Provisional data released by the CDC shows that life expectancy at birth in the U.S. rose to 77.5 years in 2022—an increase of 1.1 years compared to 2021.
The report notes that the 1.1-year increase in life expectancy is largely the result of a decline in the number of Covid-19 deaths.
The bump in life expectancy was more pronounced among men—rising from 73.5 years in 2021 to 74.8 in 2022—as the pandemic’s impact lessened.
Life expectancy at birth for women rose to 80.2 years in 2022, a 0.9-year increase from the previous year.
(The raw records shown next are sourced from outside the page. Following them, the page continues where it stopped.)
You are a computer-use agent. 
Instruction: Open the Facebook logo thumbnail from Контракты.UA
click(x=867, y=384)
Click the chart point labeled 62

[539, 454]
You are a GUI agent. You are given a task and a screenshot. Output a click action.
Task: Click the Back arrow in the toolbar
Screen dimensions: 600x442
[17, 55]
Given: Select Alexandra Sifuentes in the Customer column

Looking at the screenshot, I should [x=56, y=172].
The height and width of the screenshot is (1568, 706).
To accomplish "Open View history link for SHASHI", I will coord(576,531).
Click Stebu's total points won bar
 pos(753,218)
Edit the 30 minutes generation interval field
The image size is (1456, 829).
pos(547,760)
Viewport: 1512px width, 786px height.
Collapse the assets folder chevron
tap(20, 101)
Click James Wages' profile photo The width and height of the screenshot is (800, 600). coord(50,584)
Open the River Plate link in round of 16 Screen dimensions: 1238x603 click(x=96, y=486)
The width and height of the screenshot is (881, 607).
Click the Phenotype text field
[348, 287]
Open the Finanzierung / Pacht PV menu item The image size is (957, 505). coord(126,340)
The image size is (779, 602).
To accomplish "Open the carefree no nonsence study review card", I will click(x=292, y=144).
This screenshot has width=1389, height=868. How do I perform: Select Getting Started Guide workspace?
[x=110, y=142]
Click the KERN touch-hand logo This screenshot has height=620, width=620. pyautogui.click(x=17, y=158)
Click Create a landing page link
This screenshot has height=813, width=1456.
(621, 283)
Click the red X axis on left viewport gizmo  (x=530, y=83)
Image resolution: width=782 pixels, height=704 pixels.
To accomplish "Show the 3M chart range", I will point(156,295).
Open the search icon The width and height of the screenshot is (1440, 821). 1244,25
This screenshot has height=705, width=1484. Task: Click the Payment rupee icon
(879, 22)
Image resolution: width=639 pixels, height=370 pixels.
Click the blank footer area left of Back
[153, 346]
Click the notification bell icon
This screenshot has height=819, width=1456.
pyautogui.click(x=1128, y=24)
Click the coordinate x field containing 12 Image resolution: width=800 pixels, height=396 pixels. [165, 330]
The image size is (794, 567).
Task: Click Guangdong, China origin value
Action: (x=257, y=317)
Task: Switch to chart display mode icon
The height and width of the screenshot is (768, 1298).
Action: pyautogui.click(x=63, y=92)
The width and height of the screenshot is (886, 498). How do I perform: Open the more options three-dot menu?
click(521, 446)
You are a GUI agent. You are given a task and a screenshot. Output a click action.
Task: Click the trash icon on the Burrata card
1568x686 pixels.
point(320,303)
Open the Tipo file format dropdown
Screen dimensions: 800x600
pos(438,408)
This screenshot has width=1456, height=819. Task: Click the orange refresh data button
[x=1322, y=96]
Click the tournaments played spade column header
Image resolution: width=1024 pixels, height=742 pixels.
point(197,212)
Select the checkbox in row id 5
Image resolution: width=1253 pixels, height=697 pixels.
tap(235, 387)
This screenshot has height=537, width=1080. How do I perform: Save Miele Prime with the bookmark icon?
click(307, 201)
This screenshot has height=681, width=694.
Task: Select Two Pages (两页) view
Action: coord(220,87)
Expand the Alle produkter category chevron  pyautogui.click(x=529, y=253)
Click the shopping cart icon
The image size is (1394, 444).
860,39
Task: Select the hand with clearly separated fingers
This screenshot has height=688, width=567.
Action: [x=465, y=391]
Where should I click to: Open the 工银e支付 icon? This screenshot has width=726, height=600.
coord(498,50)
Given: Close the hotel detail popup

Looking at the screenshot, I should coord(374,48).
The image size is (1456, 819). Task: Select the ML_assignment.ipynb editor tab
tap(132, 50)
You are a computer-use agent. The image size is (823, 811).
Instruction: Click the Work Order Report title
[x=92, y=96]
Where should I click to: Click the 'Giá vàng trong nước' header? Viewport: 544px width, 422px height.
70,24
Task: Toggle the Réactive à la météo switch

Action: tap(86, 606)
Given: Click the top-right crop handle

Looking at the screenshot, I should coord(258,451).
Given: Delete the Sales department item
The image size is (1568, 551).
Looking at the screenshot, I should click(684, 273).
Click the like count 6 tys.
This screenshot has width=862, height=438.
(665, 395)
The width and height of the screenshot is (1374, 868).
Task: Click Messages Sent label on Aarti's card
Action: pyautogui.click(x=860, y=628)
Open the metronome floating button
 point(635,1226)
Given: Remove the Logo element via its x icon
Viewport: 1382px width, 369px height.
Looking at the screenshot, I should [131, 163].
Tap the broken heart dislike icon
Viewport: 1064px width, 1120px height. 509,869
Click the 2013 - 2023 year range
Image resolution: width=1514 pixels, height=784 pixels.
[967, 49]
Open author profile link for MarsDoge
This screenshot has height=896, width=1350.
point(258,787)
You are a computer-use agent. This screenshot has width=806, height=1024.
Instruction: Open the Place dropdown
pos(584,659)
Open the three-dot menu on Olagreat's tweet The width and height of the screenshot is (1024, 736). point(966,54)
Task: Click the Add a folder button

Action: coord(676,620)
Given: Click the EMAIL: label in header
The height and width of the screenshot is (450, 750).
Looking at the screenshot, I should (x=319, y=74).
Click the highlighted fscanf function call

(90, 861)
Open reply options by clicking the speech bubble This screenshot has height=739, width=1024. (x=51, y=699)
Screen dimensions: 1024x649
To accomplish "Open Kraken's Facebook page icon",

The increase in life expectancy could have been higher had it not been for a rise in the number of deaths due to influenza and pneumonia, birth conditions, kidney disease and nutritional deficiencies, the report added.
244,000. That is the total number of Covid-19 deaths recorded in the U.S. in 2022, according to CDC data. This was a 47% drop compared to pandemic mortality in the previous year.
While the numbers for 2022 represent a significant improvement, life expectancy in the country remains below pre-pandemic levels. In 2020 and 2021, overall life expectancy in the U.S. dropped by 2.4 years, erasing more than two decades of improvements. The bump in 2022 only manages to erase less than half of the pandemic’s impact.